«Une grande partie des risques actuels nous semblent déjà intégrés dans les valorisations»
L’Agefi : Pourquoi conservez-vous inchangée votre allocation depuis début mars ?
Christophe Besson: Notre allocation était prudente fin 2011 et nous sommes repassés neutre en décembre. Après avoir bien profité des performances de début d’année, accentuant au passage nos expositions américaines, nous avons jugé que les motifs supplémentaires d’optimisme n’étaient plus suffisants et de ce fait réduit l’exposition actions courant mars. En effet la situation tendue au sein de la zone euro et les problèmes d’endettement augmentaient l’aversion au risque alors que la croissance économique mondiale moins forte ne jouait plus le rôle de force de rappel. Les événements récents, et le vote grec en dernier lieu, ont failli infléchir encore notre allocation mais une grande partie des risques actuels nous ont semblé déjà intégrés dans les valorisations. Nous pourrions ainsi souligner la défiance généralisée sur les marchés actions alors que les obligations corporate sont très recherchées. L’aversion au risque s’est bien exprimée.
La crise grecque vous incite-t-elle à renforcer encore votre poche de cash?

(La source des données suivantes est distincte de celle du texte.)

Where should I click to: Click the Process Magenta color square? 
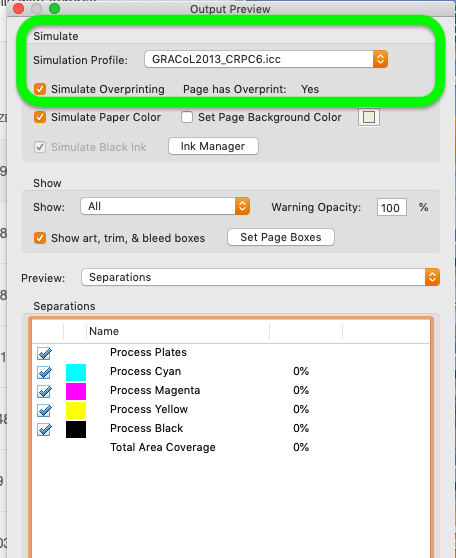tap(76, 391)
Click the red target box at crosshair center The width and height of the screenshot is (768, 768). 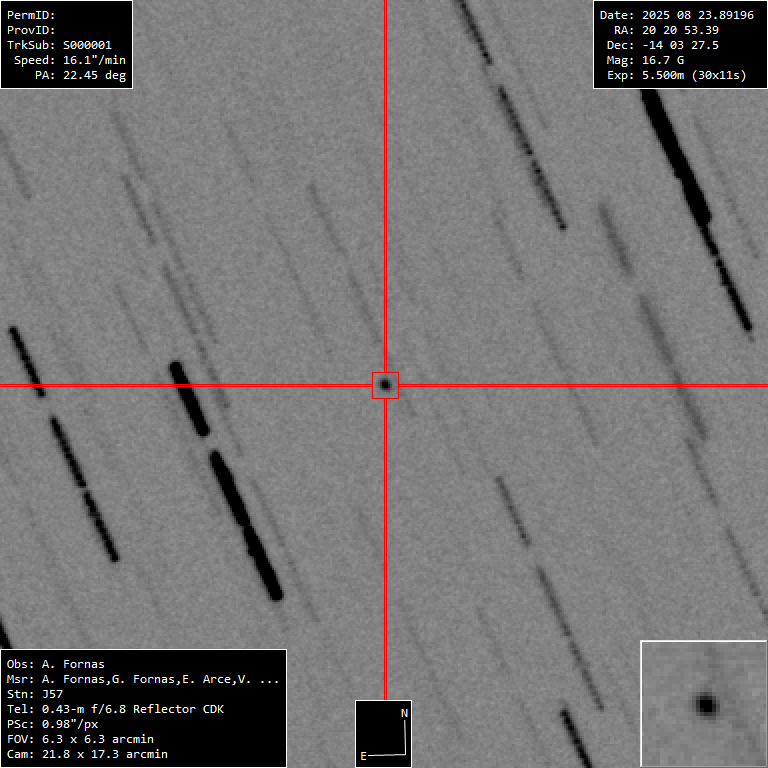coord(385,385)
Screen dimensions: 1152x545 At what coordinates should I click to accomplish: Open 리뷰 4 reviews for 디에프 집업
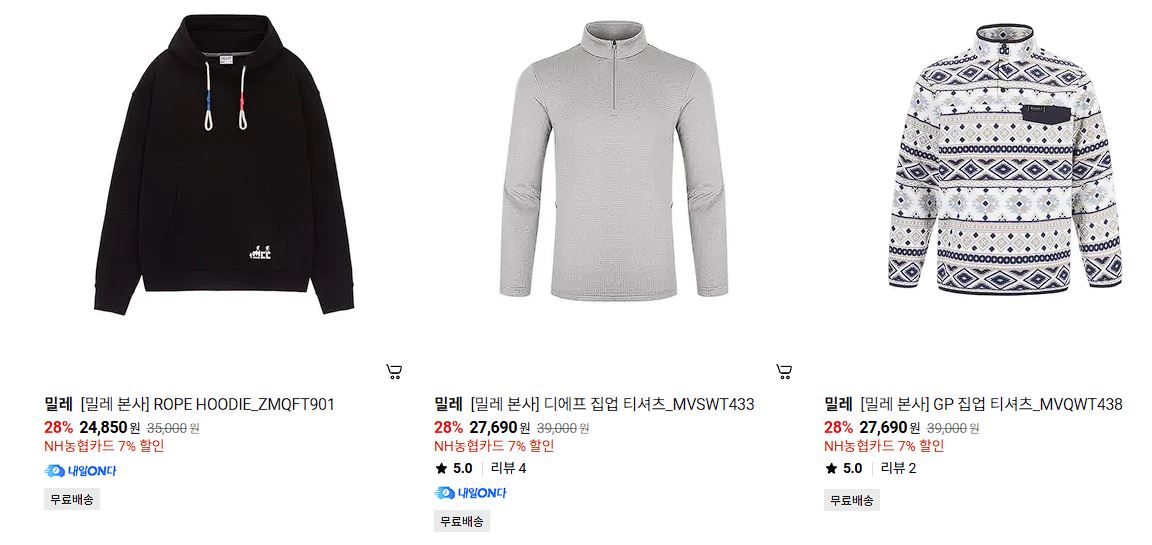[x=508, y=469]
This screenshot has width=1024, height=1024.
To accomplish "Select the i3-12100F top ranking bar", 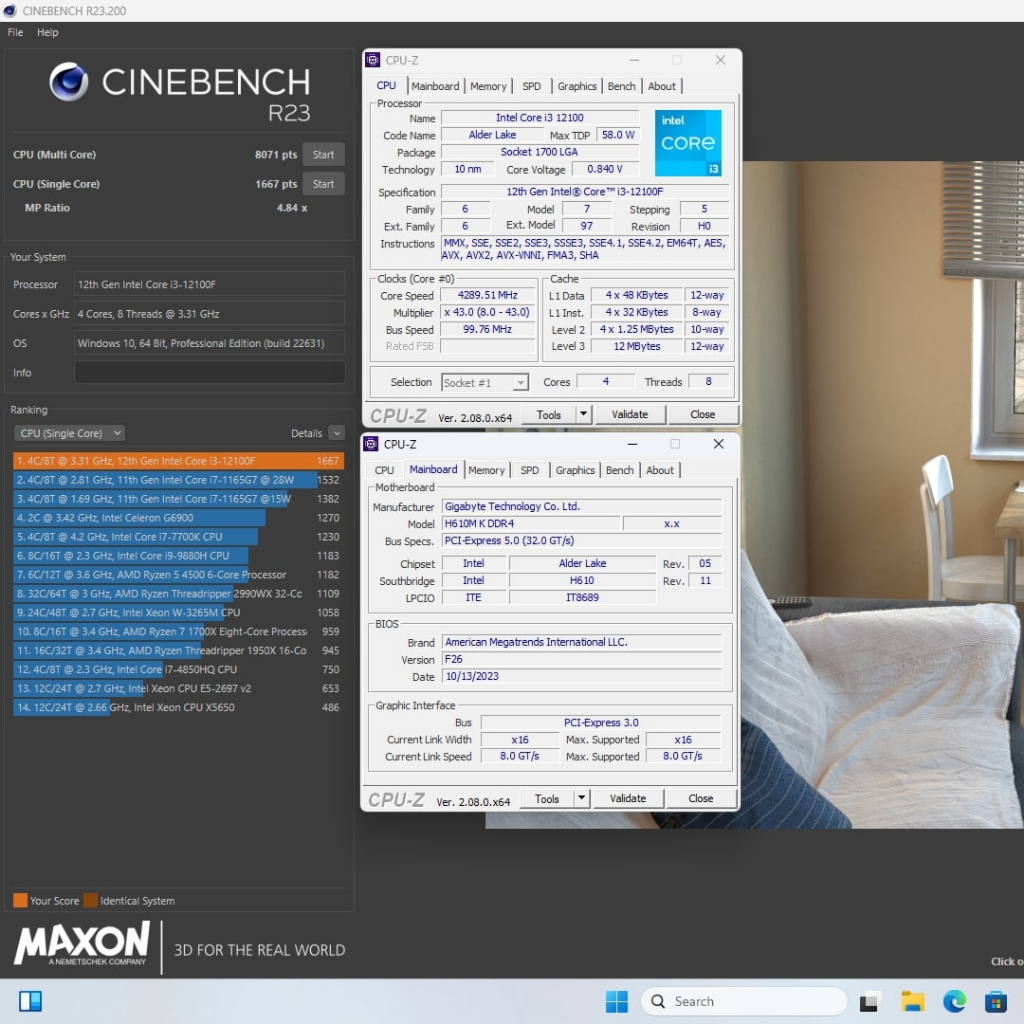I will 178,461.
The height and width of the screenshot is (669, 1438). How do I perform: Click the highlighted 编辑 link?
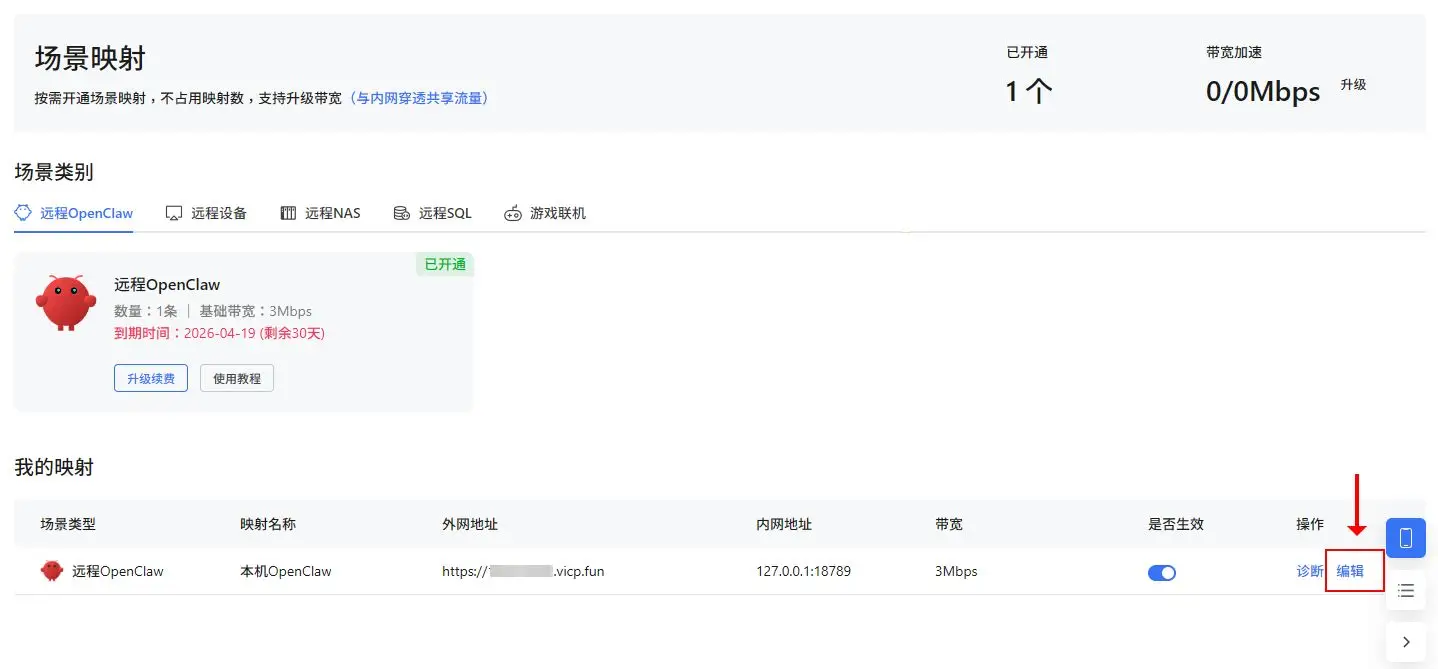click(1352, 571)
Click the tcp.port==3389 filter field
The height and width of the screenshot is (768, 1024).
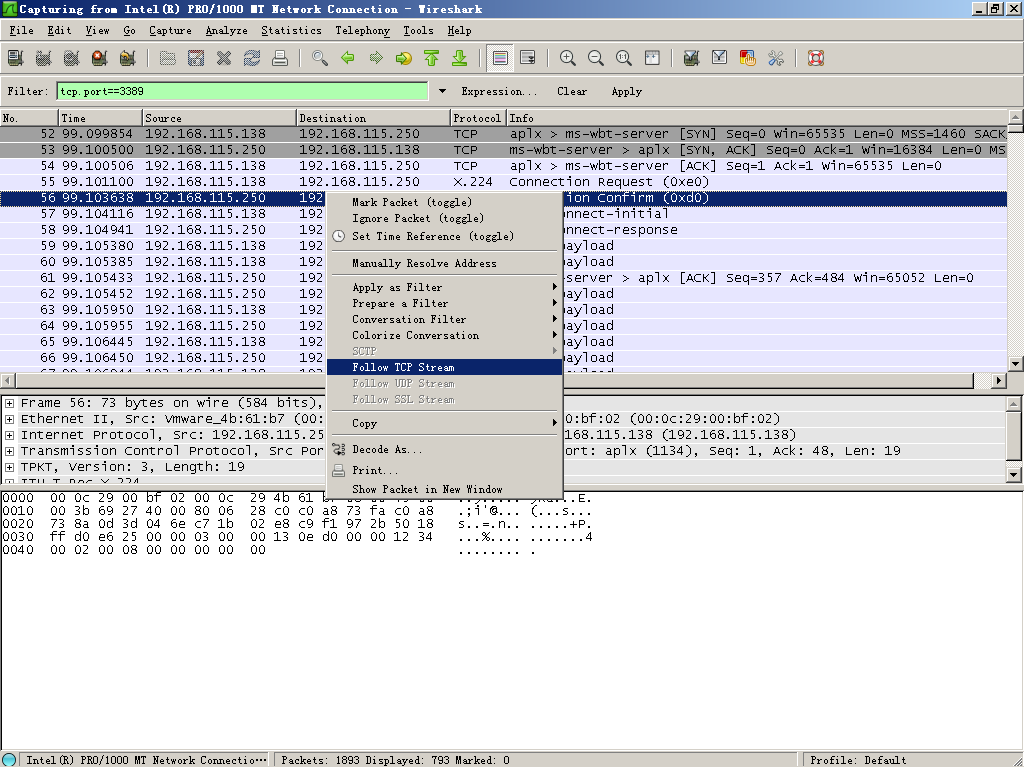click(242, 91)
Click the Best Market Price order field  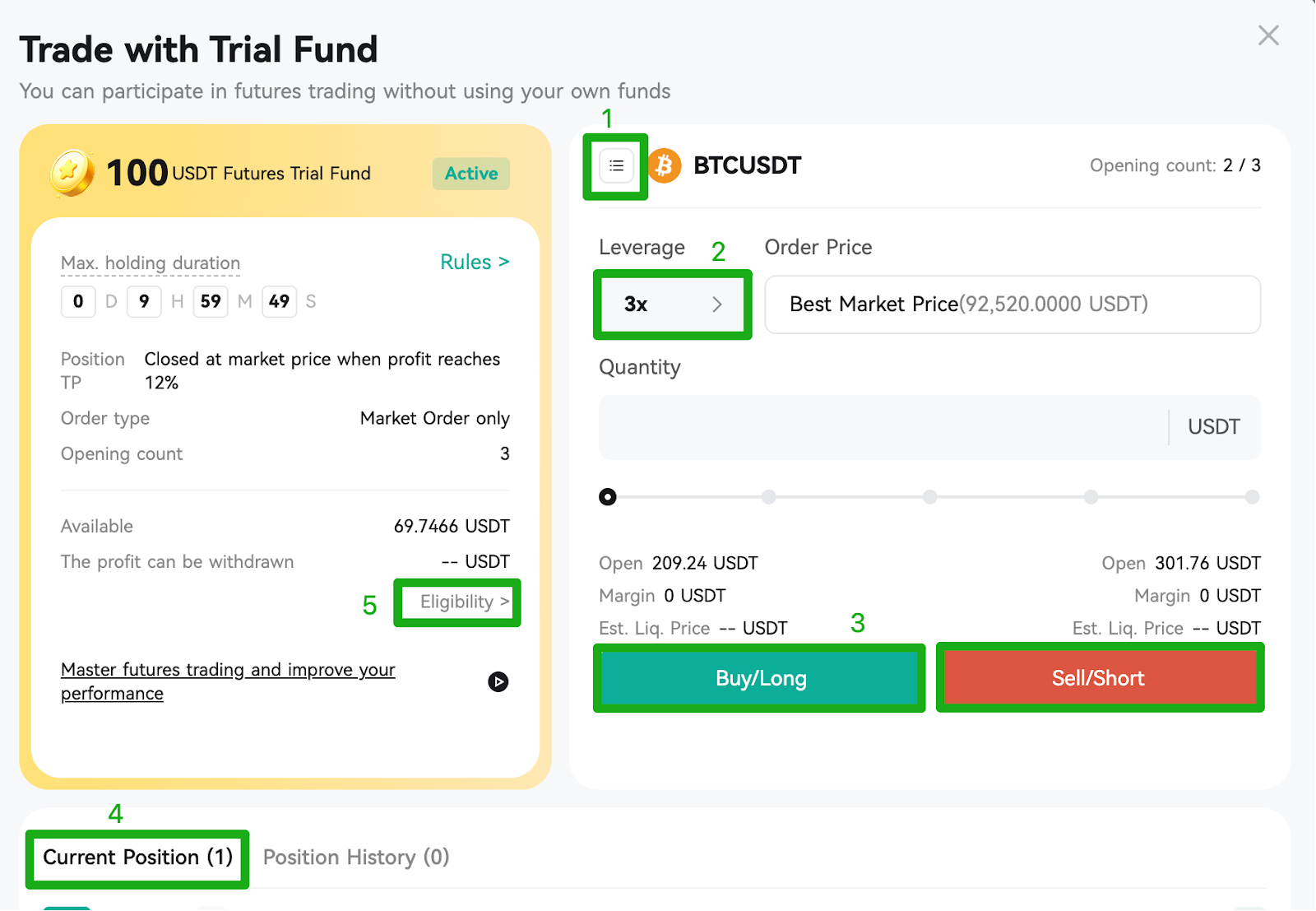pyautogui.click(x=1012, y=304)
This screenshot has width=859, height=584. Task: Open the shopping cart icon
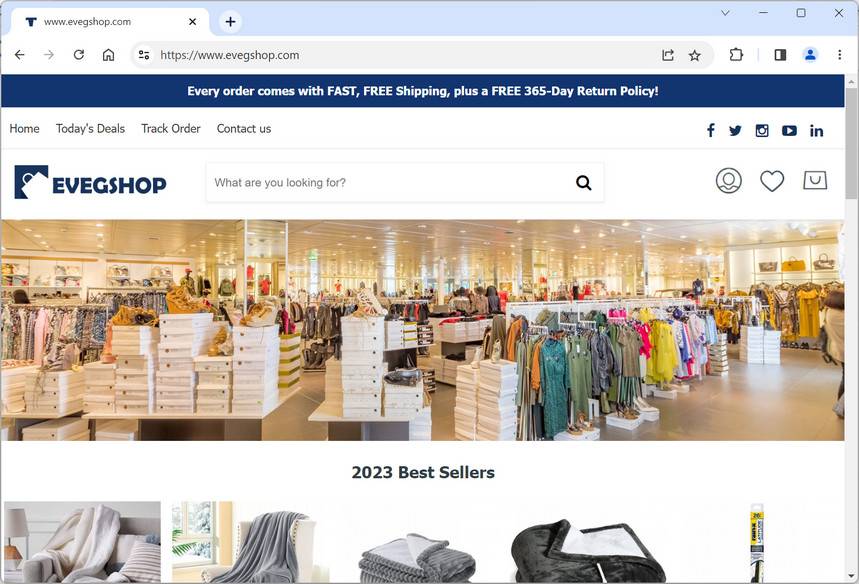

En premier réflexe bien sûr, mais de manière tactique plus que stratégique. La crise grecque agit comme un révélateur. De manière paradoxale les Etats membres devraient accélérer la mise en place de nouvelles solutions partielles mais pragmatiques avant que le verdict électoral ne tombe mi-juin. La stratégie qui consistait à gagner du temps pour reconstituer de bonnes bases doit intégrer une échéance proche et l’éventualité difficilement chiffrable et politiquement redoutable de la sortie d’un pays.